- _Problem description_: Repeat precisely the span of lines below that opens with the line containing "This screenshot has height=489, width=835." and closes with the line containing "Click the Basic", both included.

[Supplied data — start]

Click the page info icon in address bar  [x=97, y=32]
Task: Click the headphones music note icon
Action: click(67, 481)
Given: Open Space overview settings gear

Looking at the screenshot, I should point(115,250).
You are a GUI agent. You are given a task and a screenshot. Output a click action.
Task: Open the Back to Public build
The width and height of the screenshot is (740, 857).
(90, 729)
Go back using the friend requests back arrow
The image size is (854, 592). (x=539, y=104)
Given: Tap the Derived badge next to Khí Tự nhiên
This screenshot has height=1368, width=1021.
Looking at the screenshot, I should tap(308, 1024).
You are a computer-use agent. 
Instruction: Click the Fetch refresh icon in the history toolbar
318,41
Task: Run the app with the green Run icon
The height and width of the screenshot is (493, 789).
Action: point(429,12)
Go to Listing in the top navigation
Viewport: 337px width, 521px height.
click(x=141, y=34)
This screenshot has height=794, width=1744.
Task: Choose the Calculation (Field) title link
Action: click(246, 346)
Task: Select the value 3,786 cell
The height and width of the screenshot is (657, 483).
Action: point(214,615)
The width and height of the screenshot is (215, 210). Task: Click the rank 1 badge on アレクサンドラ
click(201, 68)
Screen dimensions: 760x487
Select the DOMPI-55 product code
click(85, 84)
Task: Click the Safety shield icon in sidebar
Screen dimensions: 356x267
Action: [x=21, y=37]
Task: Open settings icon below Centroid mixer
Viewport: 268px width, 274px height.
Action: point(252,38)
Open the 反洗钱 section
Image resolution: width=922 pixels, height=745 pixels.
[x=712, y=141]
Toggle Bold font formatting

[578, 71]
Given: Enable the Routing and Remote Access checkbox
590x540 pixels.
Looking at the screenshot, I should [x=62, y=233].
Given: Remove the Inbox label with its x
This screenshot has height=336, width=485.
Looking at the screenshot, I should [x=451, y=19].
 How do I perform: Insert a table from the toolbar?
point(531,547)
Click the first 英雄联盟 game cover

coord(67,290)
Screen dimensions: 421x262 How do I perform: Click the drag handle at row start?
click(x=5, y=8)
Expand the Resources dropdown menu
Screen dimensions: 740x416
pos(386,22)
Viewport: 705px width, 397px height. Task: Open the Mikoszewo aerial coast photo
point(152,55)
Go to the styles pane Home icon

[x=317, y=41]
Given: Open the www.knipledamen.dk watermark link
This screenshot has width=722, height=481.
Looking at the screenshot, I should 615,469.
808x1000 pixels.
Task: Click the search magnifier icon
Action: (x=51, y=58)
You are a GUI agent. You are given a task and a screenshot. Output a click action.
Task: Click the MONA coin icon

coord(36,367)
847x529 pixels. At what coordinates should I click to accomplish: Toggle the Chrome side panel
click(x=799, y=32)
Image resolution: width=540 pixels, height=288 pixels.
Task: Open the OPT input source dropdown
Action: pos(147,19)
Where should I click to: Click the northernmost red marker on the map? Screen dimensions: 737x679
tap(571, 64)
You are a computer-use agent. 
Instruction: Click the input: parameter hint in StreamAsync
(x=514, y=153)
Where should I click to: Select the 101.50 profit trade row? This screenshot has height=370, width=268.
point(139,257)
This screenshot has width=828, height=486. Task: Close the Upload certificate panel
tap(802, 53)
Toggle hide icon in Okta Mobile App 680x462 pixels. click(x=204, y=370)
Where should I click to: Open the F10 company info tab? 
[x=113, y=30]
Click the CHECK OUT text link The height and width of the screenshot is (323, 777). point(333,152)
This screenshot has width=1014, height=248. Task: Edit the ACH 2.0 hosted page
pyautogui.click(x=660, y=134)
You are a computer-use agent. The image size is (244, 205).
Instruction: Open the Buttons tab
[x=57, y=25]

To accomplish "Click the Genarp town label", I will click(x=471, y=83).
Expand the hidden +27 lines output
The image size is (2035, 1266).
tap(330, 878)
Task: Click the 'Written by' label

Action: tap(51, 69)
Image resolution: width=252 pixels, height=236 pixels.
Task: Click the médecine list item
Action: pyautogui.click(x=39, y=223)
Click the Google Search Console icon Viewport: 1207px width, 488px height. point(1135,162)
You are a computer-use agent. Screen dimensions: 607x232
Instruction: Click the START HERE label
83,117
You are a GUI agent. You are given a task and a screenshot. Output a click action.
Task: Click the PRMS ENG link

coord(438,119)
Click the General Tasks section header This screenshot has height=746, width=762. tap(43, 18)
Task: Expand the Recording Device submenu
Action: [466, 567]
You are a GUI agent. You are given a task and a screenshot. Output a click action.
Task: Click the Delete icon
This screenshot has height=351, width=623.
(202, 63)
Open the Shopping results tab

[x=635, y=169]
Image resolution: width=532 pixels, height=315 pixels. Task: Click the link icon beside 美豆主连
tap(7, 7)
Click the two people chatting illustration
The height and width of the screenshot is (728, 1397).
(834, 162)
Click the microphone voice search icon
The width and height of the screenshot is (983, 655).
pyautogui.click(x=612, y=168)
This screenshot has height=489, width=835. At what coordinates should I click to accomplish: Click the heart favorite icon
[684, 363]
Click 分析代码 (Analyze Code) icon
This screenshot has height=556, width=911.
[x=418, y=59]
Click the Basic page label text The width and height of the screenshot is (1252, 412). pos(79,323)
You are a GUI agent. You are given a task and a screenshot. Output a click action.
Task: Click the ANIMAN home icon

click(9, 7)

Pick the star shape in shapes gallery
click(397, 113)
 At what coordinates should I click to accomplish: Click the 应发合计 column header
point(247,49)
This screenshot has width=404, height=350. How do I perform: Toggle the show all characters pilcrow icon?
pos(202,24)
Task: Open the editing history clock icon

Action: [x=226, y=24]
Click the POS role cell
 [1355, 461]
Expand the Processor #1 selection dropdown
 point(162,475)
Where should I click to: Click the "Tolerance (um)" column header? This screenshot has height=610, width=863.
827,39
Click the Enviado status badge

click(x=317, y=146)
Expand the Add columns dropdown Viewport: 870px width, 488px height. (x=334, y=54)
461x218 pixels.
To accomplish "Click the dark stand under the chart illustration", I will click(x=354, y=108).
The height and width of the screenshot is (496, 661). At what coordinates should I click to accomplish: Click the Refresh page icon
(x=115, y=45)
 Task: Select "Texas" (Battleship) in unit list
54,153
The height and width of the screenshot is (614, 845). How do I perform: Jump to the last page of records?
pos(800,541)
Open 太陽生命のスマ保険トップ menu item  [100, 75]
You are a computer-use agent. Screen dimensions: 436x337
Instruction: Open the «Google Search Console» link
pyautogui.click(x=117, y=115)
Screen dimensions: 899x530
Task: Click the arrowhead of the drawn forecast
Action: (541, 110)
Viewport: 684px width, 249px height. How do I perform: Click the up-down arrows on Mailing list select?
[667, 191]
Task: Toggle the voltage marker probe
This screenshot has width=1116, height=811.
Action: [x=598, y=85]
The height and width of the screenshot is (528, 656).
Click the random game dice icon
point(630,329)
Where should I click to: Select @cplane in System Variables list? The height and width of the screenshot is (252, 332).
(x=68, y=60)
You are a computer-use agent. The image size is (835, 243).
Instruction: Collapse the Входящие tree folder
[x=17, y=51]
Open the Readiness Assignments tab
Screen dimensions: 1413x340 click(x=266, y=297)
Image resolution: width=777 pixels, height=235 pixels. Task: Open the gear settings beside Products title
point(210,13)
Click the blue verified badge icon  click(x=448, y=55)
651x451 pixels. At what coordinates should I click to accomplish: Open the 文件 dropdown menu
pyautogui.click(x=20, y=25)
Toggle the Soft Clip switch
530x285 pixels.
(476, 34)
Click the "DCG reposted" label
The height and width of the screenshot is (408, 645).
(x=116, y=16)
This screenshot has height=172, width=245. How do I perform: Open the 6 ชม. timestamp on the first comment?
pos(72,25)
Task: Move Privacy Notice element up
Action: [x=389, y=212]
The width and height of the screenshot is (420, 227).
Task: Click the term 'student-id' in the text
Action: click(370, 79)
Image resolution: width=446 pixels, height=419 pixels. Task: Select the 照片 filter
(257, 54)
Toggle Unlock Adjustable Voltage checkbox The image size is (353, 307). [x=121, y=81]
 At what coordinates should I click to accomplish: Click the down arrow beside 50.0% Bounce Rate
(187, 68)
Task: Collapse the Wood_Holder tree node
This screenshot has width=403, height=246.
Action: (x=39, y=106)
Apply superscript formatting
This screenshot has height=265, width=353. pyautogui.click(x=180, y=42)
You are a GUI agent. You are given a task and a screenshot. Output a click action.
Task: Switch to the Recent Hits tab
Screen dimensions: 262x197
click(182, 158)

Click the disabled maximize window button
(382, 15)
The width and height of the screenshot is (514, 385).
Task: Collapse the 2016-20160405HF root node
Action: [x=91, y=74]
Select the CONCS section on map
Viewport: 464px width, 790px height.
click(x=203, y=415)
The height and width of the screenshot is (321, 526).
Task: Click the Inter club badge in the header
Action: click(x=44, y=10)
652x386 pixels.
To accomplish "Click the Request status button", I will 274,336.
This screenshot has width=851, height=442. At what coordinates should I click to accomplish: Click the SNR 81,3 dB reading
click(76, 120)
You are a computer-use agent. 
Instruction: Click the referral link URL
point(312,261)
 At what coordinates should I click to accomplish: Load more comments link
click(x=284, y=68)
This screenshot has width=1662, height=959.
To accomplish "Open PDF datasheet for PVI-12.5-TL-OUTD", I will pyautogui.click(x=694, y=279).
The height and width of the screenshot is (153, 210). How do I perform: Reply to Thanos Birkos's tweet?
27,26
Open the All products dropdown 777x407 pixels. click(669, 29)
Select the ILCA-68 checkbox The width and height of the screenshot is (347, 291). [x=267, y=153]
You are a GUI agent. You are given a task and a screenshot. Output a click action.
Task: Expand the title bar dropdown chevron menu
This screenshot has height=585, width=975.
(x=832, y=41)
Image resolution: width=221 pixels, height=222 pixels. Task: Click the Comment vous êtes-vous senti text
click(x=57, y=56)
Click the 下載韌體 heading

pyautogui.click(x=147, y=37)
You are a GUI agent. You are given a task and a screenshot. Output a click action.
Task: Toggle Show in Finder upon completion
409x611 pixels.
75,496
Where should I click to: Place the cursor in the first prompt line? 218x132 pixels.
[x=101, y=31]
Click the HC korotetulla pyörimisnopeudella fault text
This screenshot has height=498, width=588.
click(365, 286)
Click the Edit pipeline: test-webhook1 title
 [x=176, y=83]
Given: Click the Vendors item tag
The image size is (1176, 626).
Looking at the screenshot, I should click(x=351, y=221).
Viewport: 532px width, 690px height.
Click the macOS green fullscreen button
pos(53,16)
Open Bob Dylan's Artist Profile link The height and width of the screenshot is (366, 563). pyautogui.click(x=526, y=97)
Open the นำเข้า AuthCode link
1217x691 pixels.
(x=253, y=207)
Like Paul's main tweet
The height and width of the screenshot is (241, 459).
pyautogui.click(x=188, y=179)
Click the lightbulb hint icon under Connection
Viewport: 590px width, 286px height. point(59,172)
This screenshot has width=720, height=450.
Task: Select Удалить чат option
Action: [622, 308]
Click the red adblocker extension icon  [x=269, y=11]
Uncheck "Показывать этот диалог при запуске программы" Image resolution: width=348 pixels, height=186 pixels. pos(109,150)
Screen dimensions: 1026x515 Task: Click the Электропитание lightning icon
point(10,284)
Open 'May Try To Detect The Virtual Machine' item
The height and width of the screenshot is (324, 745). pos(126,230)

[Supplied data — finish]

- _Solution to the problem_:
This screenshot has height=489, width=835. At what coordinates should I click to accomplish: Click the heart favorite icon
[684, 363]
Click 分析代码 (Analyze Code) icon
This screenshot has height=556, width=911.
[x=418, y=59]
Click the Basic page label text The width and height of the screenshot is (1252, 412). pos(79,323)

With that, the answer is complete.